Chocolate Pasta With Raspberry Coulis - cooking recipe

Ingredients
    14 ounces bread flour (3 cups less 1 tablespoon, approximately)
    2 ounces natural cocoa powder (about 2/3 cup)
    9 ounces powdered sugar, divided (about 2 cups plus 2 tbsp, unsifted)
    1/2 teaspoon kosher salt
    4 medium eggs or 3 extra-large eggs
    1/3 cup water
    2 tablespoons vegetable oil, divided
    1 pint fresh raspberry, washed
    1 pinch salt
    powdered sugar, to taste
    fresh raspberry, to garnish
    1 ounce white chocolate, grated
Preparation
    Sift together flour, cocoa powder, 6 oz (about 1 1/2 cups) powdered sugar and kosher salt. Pour into work bowl of a food processor.
    In a separate bowl, lightly beat eggs until combined, then beat in water and 1 tbsp oil.
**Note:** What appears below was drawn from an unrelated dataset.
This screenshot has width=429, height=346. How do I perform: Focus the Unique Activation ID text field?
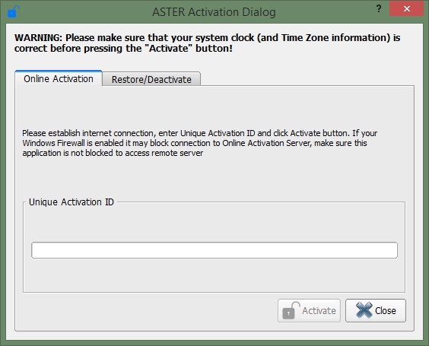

Turn on food processor and slowly pour in liquid mixture until a stiff dough forms. Add a little more water if needed to bring the dough together.
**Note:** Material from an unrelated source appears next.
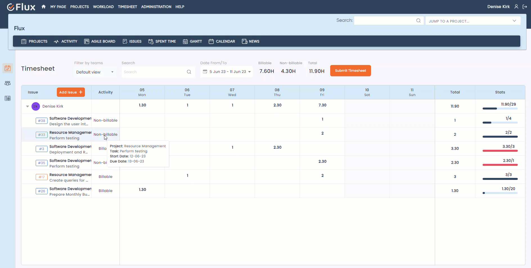The width and height of the screenshot is (531, 268).
Task: Open the Agile Board tab
Action: (x=100, y=41)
    Knead by hand a few times until smooth. Wrap in plastic wrap and let rest at room temperature to allow the flour to fully hydrate, about 1 hour. Roll by hand or through a pasta machine; fettucine or linguini-size noodles are best.
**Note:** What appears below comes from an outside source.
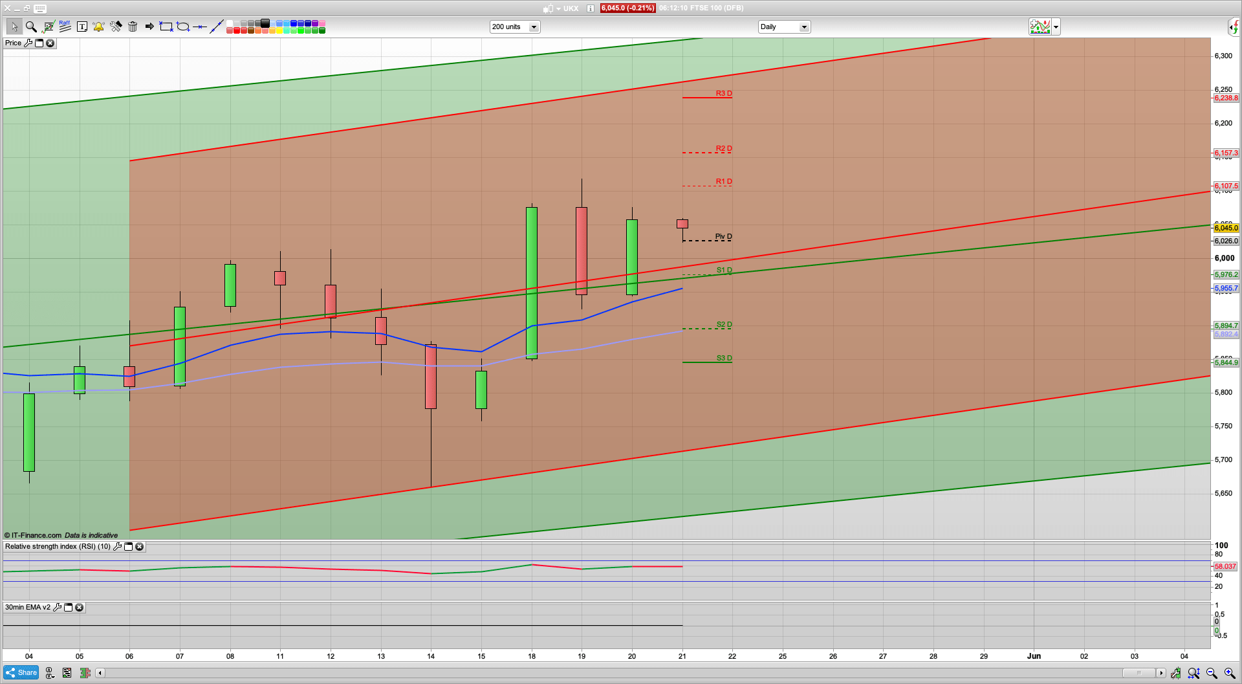Open the alert bell tool

[x=98, y=27]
    Bring 4 qts of salted water to a boil. Add pasta and cook 3-4 minutes or until tender. Drain thoroughly, then toss in a bowl with remaining 1 tbsp vegetable oil. Sift remaining 3 oz (3/4 c) powdered sugar over the pasta and toss to coat. Taste and add more sugar if needed. Cover with plastic wrap and chill thoroughly.
    Meanwhile, combine raspberries and salt in a blender and puree until smooth. Add powdered sugar until desired sweetness is achieved. Pass through a fine-mesh sieve or chinois to remove seeds.
    To serve, pour coulis onto a plate. Pile 4 oz pasta in the center. Garnish with fresh raspberries and grated white chocolate.